Mark J. Reed's prediction seems logical, yet simple enough to be adopted:
> I am loath to predict the future, but I imagine that despite these efforts
> we are more likely to end up with singular "they" being accepted in more
> and more contexts that "sound weird" today until it is simply the English
> third-person pronoun - undifferentiated in number just as our second-person
> pronoun is.

If I am informed correctly, the career of "you" has begun in the plural. So,
I can fully understand that it requires a verb in the plural till the present
day - even for its relatively new role in the singular and after "thou" had
fallen out of use.

Now, if the community of English speakers tries to apply the evolution of
"you" to the case of "they", there will be some inevitable ambiguity as has
been pointed out already in this thread. I propose a radical solution which,
of course, could and probably will be painfully unenglish to a native speaker
(which I am not).

My suggestion is to finish the evolution of "you" by separating the unchanging
pronoun form ("you" in the singular and plural) from the, currently, also
unchanging plural of the verb.
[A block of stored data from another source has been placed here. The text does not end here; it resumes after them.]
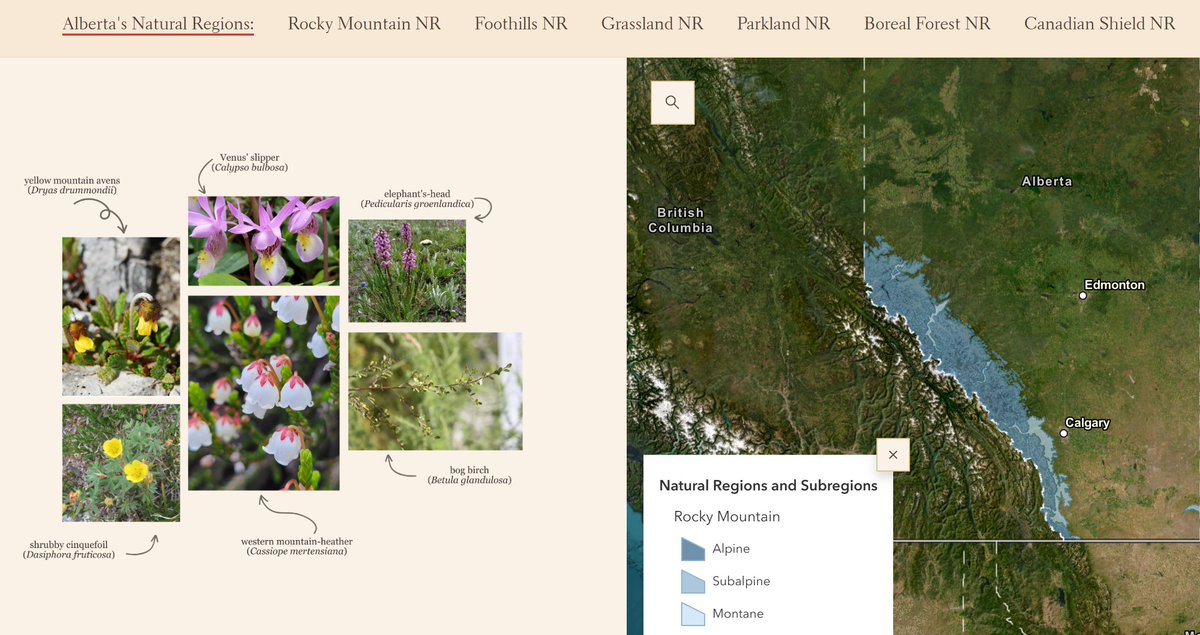The height and width of the screenshot is (635, 1200).
Task: Click the Alberta's Natural Regions heading link
Action: [x=157, y=22]
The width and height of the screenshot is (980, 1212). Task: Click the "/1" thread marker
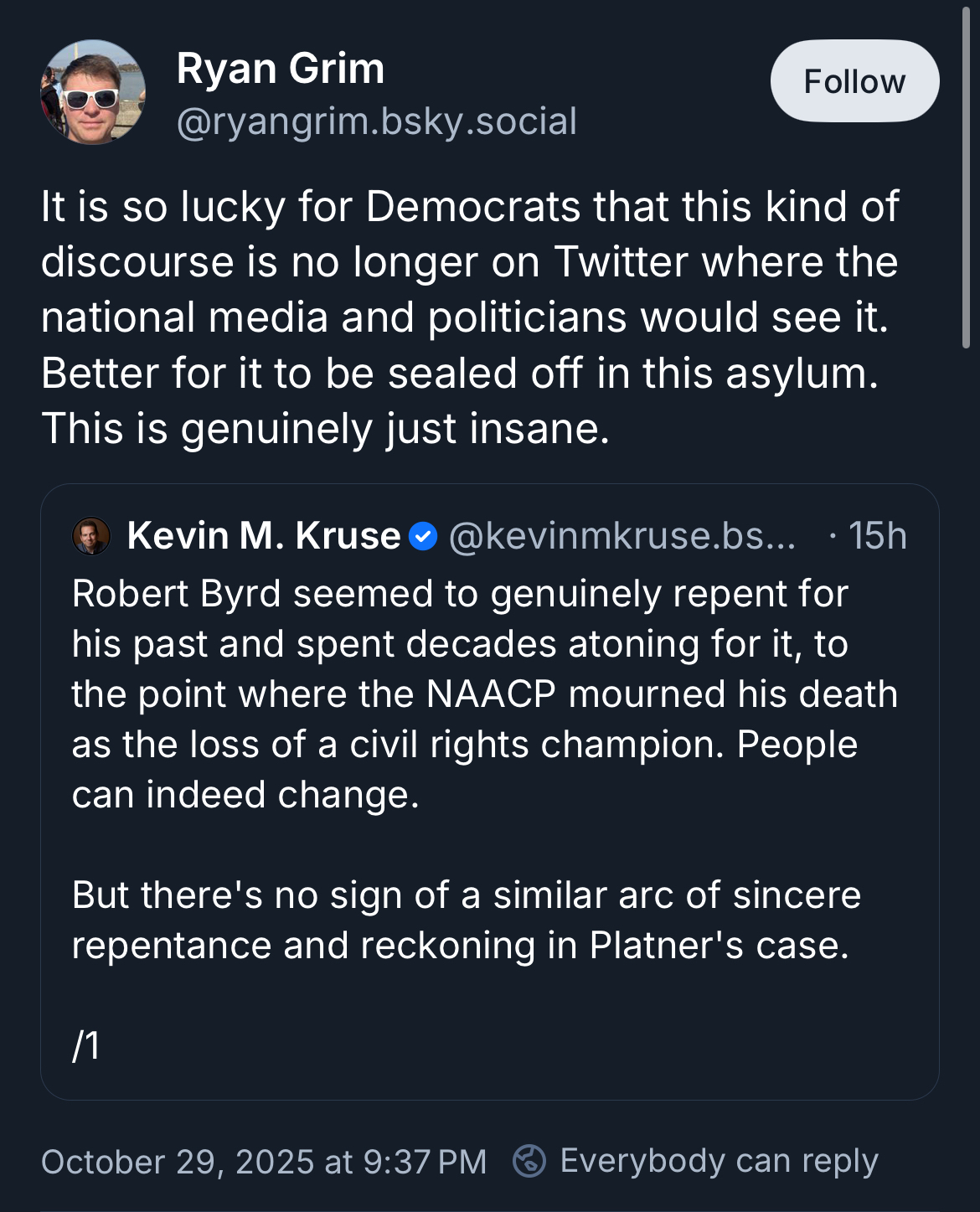(86, 1045)
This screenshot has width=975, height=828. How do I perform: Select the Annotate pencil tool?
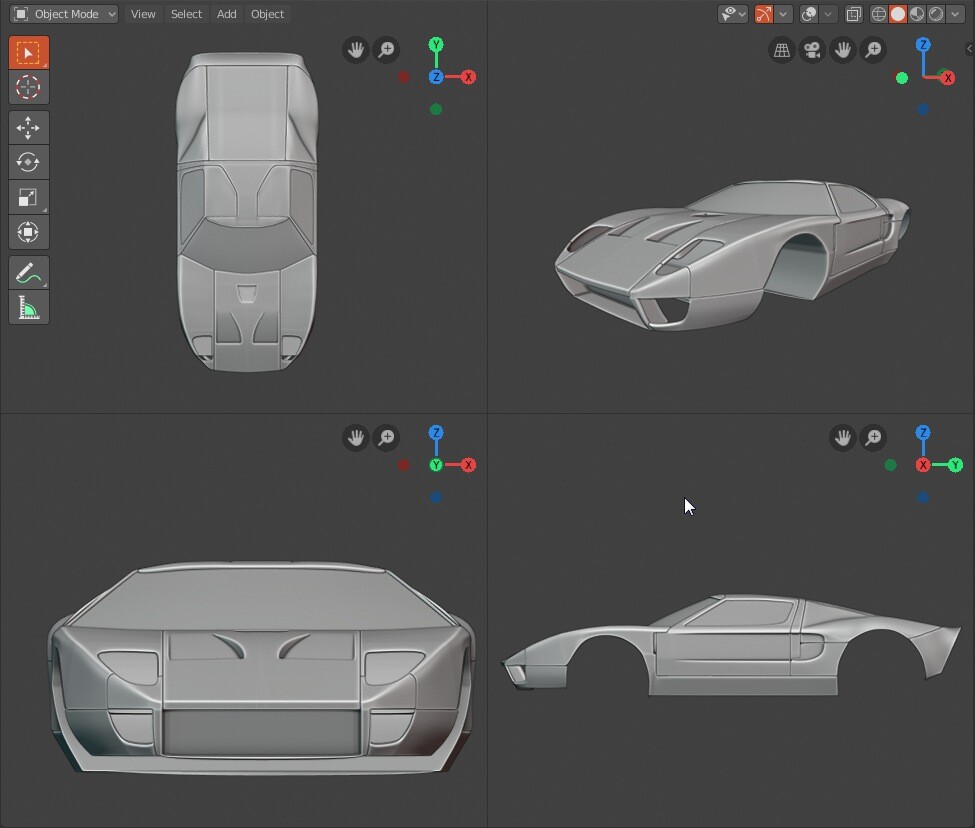click(28, 272)
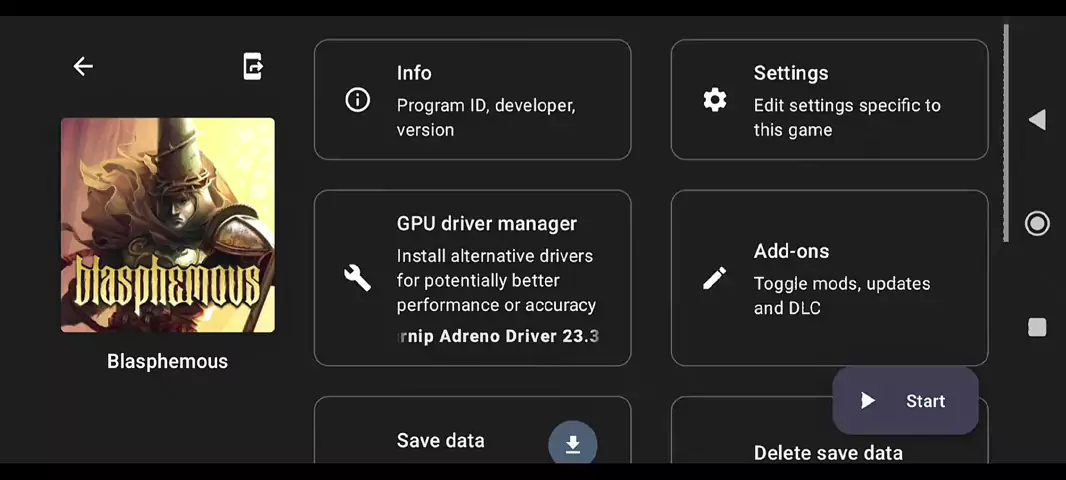
Task: Tap the GPU driver manager wrench icon
Action: pyautogui.click(x=357, y=278)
That is: "you is" would be the new singular
version and "you are" would remain the plural. This would eventually pave the
way for "they" to essentially become the same but in the third person.

Mark J. Reed's example would then read: "Pat's roommate is coming. They has
their own shoes."

The very same approach wouldn't work too well in German (my mother tounge)
because, there, the third-person plural pronoun ("sie") also functions as the
female third-person singular pronoun - which may lead to some confusion.